一臺割草機器人從背后撞上來是什么體驗？The Verge記者Sean Hollister去年就嘗到了這個滋味。更離譜的是，安全研究人員后來發現，這臺機器還留著一個"后門"——任何人都能通過互聯網遠程控制它。

現在，Yarbo改口了。公司聯合創始人Kenneth Kohlmann向The Verge承諾，將徹底移除這個遠程后門功能，而且把選擇權交給用戶：裝不裝，你說了算。

這事得從上周說起。安全研究員Andreas Makris輕松演示了如何在全球任意地點劫持這些帶刀片的機器人，還能讀取用戶的郵箱地址和GPS位置。Yarbo周五緊急回應，承諾修補這些漏洞。但對于最敏感的后門問題，公司的態度一度曖昧——他們聲稱需要保留遠程診斷能力，讓"授權內部人員"能幫助用戶排障。

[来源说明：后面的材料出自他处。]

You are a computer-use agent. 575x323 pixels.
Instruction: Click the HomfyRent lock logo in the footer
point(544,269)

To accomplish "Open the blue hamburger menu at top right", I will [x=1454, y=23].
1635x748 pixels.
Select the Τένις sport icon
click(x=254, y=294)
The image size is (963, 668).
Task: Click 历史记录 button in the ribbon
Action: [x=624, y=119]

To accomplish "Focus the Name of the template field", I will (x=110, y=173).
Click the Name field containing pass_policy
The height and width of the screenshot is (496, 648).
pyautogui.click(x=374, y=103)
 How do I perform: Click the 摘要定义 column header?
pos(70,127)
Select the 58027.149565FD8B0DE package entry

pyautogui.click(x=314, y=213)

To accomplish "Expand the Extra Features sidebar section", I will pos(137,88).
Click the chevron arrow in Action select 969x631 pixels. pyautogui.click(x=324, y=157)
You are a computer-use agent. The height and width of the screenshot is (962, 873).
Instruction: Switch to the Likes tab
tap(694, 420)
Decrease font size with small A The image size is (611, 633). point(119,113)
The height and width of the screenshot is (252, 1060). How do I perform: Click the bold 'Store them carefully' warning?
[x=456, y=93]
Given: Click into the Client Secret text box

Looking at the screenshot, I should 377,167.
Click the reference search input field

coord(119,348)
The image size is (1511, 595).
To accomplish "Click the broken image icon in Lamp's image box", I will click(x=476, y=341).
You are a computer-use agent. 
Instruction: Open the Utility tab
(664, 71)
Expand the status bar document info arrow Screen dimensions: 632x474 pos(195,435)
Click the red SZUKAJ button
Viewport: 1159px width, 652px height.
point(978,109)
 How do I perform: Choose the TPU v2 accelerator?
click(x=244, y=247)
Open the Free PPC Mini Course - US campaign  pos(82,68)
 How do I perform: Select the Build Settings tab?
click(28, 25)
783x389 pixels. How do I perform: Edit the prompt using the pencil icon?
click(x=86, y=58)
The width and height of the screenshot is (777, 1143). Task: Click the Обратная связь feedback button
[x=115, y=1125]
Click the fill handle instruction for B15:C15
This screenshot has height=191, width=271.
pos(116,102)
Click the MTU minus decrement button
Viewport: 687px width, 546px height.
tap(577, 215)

The Verge上周追問：用戶難道不該有權決定自己的機器有沒有后門？Yarbo發言人Showan Hou和Maggie Zhou周六的答復是：不行。"完全移除遠程診斷能力會降低我們幫助客戶解決安全、連接和服務問題的效率，"他們寫道。公司當時只說"正在考慮解決方案"，或許會讓用戶選擇退出。

轉機出現在周一。Kohlmann在機場撥通了The Verge的電話：公司決定更進一步，把后門改成" opt-in"——默認沒有，只有你主動想要遠程協助時才會安裝。"未來除非用戶選擇加入，否則不會有遠程后門，"他說。

不過Kohlmann也打了預防針：徹底移除這個"隧道"需要時間，而且必要的安裝文件可能仍會留在機器的內部存儲里。"最可能是一個安裝腳本，平時什么都不做，除非用戶觸發，"他解釋，"用戶觸發后，才會安裝一個臨時的一次性隧道。"

他的建議是：先嘗試上傳日志文件給技術支持。搞不定的話，再考慮裝那個遠程訪問功能。

Yarbo是否兌現承諾，外界可能很難驗證——因為報道發出后，公司已經開始加固機器人系統（這倒是應該的）。Kohlmann說，每臺設備很快會有唯一的root密碼，Yarbo不會提供給終端用戶；固件更新已推送給首批1000臺機器，更多批次正在跟進。

一個割草機器人公司，從"我們需要這個后門"到"用戶說了算"，中間只隔了一篇報道和三天時間。這個轉變本身，或許比技術細節更值得玩味。